PARALLEL COMPUTING: THE COMPUTATIONAL PROBLEM The computational problem usually demonstrates characteristics such as the ability to be: • Broken apart into discrete pieces of work that can be solved simultaneously • Execute multiple program instructions at any moment in time • Solved in less time with multiple compute resources than with a single compute resource

HOW TO WRITE PARALLEL PROGRAMS • Undoubtedly, the first step in developing parallel software is to first understand the problem that you wish to solve in parallel. If you are starting with a serial program, this necessitates understanding the existing code also. • Before spending time in an attempt to develop a parallel solution for a problem, determine whether or not the problem is one that can actually be parallelized. Calculate the potential energy for each of several thousand independent conformations of a molecule. When done, find the minimum energy conformation. This problem is able to be solved in parallel. Each of the molecular conformations is independently determinable. The calculation of the minimum energy conformation is also a parallelizable problem.

EXAMPLE OF A NON-PARALLELIZABLE PROBLEM Calculation of the Fibonacci series (1,1,2,3,5,8,13,21,...) by use of the formula: F(k + 2) = F(k + 1) + F(k)

This is a non-parallelizable problem because the calculation of the Fibonacci sequence as shown would entail dependent calculations rather than independent ones. The calculation of the k + 2 value uses those of both k + 1 and k. These three terms cannot be calculated independently and therefore, not in parallel.

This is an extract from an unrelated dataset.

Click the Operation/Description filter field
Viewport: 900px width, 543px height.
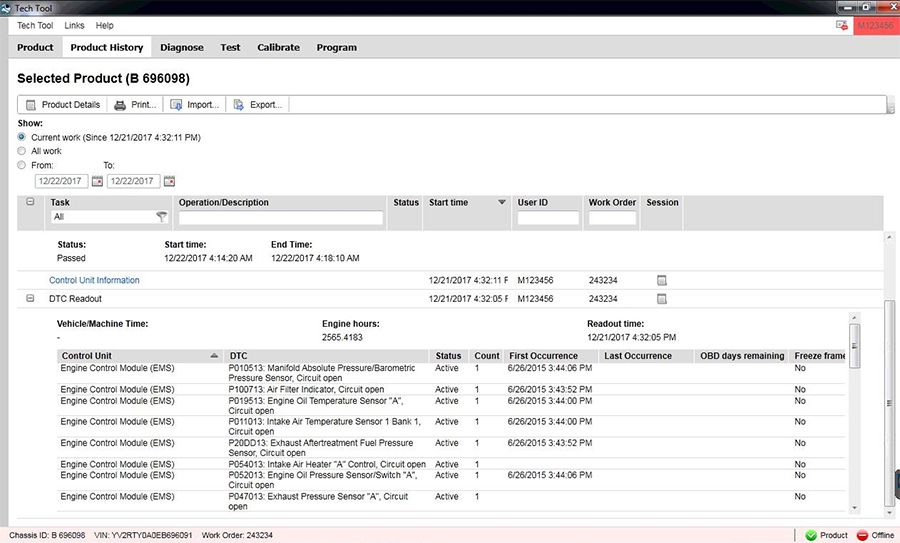click(x=281, y=218)
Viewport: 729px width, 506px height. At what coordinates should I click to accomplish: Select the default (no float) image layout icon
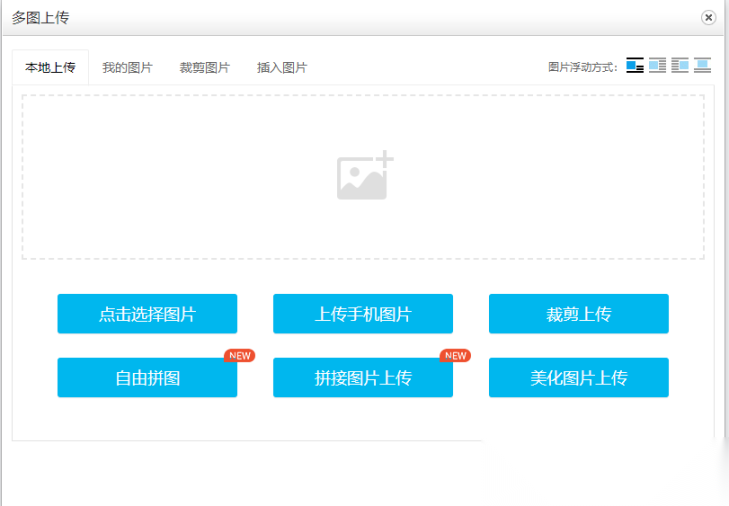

IDENTIFY THE PROGRAM’S HOTSPOTS • Know where most of the real work is being done. The majority of scientific and technical programs usually accomplish most of their work in a few places. • Profilers and performance analysis tools can help here • Focus on parallelizing the hotspots and ignore those sections of the program that account for little CPU usage.

IDENTIFY BOTTLENECKS IN THE PROGRAM • Are there areas that are disproportionately slow, or cause parallelizable work to halt or be deferred? For example, I/O is usually something that slows a program down. • May be possible to restructure the program or use a different algorithm to reduce or eliminate unnecessary slow areas

OTHER CONSIDERATIONS • Identify inhibitors to parallelism. One common class of inhibitor is data dependence, as demonstrated by the Fibonacci sequence above. • Investigate other algorithms if possible. This may be the single most important consideration when designing a parallel application.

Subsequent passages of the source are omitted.